── Material provided

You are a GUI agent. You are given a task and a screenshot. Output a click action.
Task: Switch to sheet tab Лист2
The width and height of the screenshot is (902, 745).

────
── Material provided

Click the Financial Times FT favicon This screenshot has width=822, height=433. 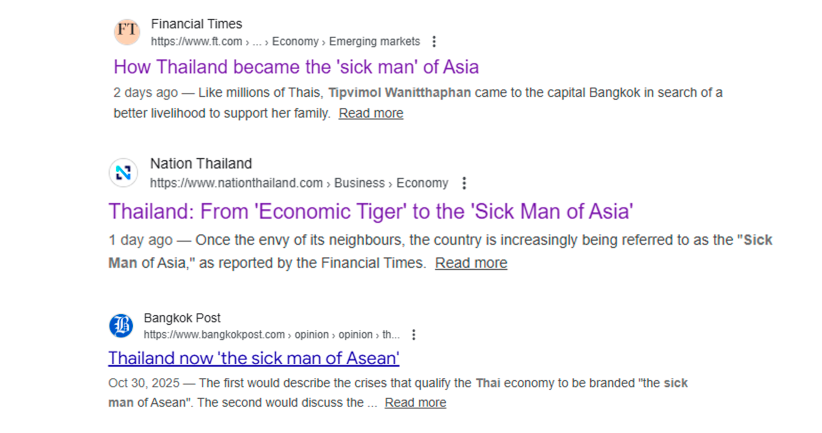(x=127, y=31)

────
── Material provided

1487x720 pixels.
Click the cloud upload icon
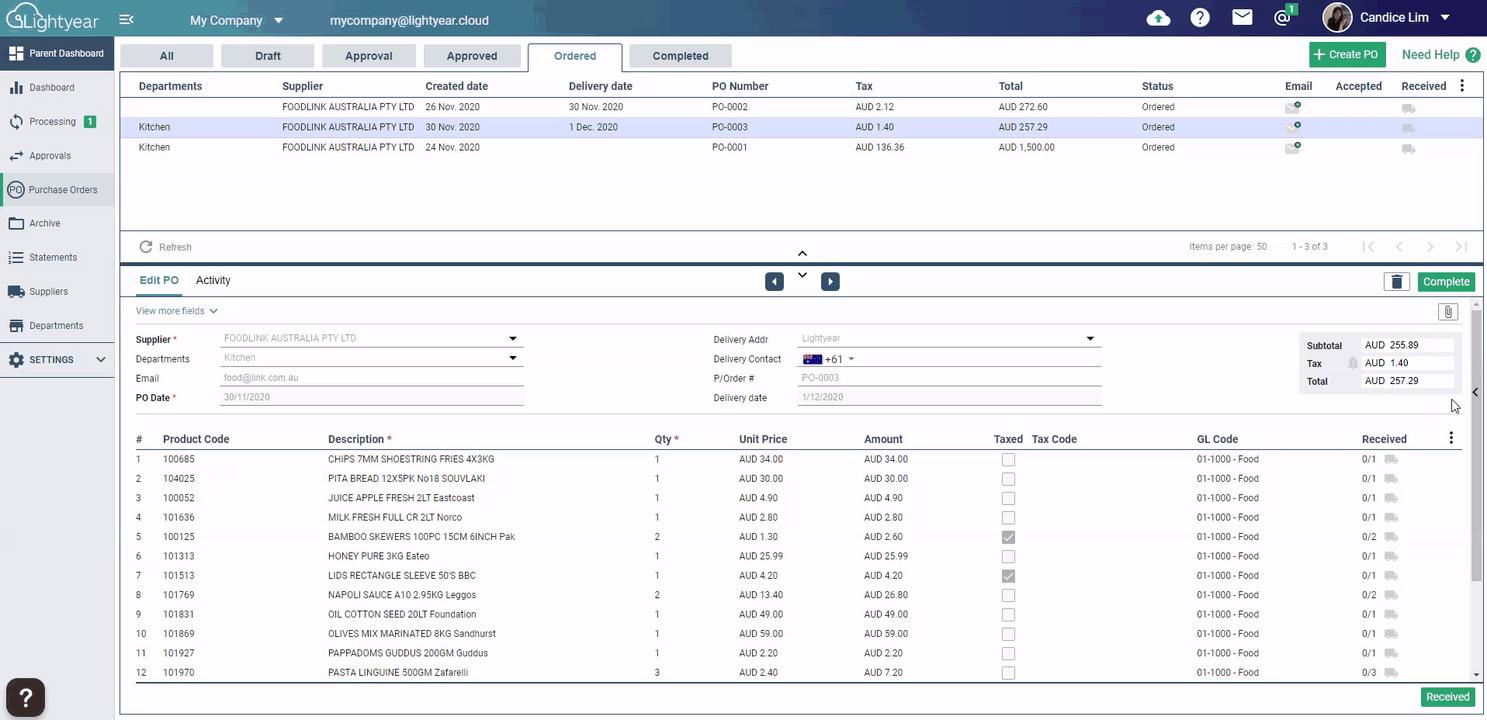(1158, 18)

────

▶ **Exercise**: Copy only this part of the entries above: the line with "Task: Switch to sheet tab Лист2", the line with "The width and", and the lines between, all exactly as written.

▶ **Solution**:
Task: Switch to sheet tab Лист2
The width and height of the screenshot is (902, 745).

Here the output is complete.